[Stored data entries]

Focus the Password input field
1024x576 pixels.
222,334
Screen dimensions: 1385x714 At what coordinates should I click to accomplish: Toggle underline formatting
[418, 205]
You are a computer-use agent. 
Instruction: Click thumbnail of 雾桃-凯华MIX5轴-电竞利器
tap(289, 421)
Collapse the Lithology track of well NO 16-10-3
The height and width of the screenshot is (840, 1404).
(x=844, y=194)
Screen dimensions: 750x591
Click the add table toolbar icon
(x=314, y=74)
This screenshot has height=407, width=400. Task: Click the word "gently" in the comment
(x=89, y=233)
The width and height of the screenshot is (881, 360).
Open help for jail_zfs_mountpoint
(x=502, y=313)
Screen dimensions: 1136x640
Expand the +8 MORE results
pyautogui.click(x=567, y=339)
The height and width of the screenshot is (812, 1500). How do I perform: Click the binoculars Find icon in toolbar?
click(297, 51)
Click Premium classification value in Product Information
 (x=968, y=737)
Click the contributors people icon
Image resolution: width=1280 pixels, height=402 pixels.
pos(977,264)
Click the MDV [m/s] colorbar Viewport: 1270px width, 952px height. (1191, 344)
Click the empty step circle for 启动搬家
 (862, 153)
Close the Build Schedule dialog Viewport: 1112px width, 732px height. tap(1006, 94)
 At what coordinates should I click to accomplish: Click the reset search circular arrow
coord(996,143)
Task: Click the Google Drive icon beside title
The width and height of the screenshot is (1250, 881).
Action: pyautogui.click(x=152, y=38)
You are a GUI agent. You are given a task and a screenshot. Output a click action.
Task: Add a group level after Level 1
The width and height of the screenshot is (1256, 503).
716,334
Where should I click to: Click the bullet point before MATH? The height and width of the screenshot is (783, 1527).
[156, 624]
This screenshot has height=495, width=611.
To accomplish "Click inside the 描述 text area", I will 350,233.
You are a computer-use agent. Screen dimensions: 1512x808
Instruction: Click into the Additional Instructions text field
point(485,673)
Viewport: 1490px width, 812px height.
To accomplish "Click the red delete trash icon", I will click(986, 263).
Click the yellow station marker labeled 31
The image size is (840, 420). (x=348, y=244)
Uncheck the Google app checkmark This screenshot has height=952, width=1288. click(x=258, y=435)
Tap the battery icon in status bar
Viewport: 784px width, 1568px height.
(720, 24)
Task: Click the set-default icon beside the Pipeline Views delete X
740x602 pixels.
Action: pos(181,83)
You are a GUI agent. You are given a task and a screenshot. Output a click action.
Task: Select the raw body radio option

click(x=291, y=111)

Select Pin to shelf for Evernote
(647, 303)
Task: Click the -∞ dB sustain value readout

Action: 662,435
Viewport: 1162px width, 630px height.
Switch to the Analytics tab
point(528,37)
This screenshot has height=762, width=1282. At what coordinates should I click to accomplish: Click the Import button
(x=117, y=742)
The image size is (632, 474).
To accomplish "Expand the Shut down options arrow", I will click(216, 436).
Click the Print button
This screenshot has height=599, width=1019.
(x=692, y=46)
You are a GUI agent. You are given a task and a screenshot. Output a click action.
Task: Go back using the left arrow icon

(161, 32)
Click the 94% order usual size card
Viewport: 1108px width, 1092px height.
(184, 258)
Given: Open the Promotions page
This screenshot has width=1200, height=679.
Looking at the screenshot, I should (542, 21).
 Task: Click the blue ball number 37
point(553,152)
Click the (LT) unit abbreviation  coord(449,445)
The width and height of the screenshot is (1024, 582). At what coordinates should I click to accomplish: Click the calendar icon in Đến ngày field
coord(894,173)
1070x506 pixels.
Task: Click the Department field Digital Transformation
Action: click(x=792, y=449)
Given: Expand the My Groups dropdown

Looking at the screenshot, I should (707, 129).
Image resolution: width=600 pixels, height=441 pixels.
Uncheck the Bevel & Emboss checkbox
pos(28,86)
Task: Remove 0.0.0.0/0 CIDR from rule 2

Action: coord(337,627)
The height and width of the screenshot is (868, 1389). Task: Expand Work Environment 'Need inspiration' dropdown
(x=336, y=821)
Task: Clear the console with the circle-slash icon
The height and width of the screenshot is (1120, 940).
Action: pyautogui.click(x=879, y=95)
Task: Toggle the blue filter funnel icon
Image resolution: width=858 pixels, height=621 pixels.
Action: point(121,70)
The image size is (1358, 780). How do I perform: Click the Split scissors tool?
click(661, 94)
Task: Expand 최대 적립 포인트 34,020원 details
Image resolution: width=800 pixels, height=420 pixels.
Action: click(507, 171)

» TASK DESCRIPTION
All that belongs in the answer is the run of lines above from the line containing "Task: Click the blue ball number 37" through the line containing "Click the (LT)", exactly as written.

» ANSWER TO THE EXERCISE
 Task: Click the blue ball number 37
point(553,152)
Click the (LT) unit abbreviation  coord(449,445)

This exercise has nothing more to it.